With the move to California, I began setting up courses that ran past my front door and that always came past in the same direction so that, like a kid with an electric train and lots of track, I could make up any of a hundred combinations. My Number One course was 1.4 miles, my Number Two course was 2.35 miles, and my Number Three course was 4.2 miles. They were set up so as to avoid crossing intersections whenever possible - which can become a problem in a suburban area, because stopping for "Don't Walk" lights can really throw you off your pace.

I began playing games with the courses, combining them for different distances, trying to eventually top my 18-mile Saturday runs from college. During the week I might combine my Number One and Number Two courses for a spirited 3.75-mile if it came the day after a major crack at the elusive 18 miles. By doing my courses 1-2-3-3-2-1, I could get in 16.1 miles, a healthy effort for a Sunday morning.

Even with the variety of courses I began setting up, and with the almost endless variations it provided, I also set aside a day each week when I'd just run, whether I had to stop at intersections or not. It didn't matter much what the mileage was, just so I kept going until I was tired and ready to head back.
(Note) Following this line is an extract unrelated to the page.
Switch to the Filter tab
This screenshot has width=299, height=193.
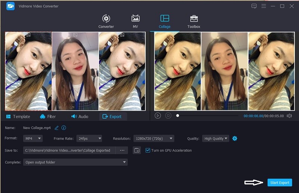click(48, 116)
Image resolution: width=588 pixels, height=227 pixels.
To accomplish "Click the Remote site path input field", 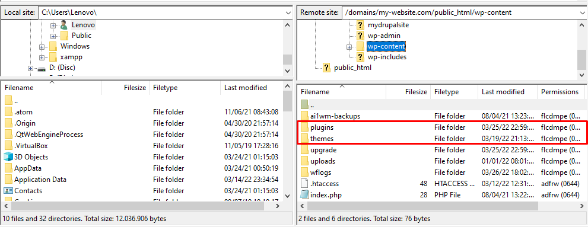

I also set aside one day for a 1.5-mile jog to a local schoolyard, where I’d do repeats on the track, then jog the 1.5-mile route back home. I always took Saturdays off.

Each week, the goals would shift as I'd take a few minutes Sunday afternoon to sit down after my long run to renew my week’s running in the journal and to assess my aches. At that point I'd set new goals for the coming week. The goals, though, were an ongoing thing, something kept flexible yet moving forward, since I did want to see some improvements but had no illusions about outrunning Bill Rodgers or Frank Shorter in a marathon.

Goals are important to a runner because they give him a horizon he can sight in on. But flexibility is just as important if the runner is every going to reach the horizon.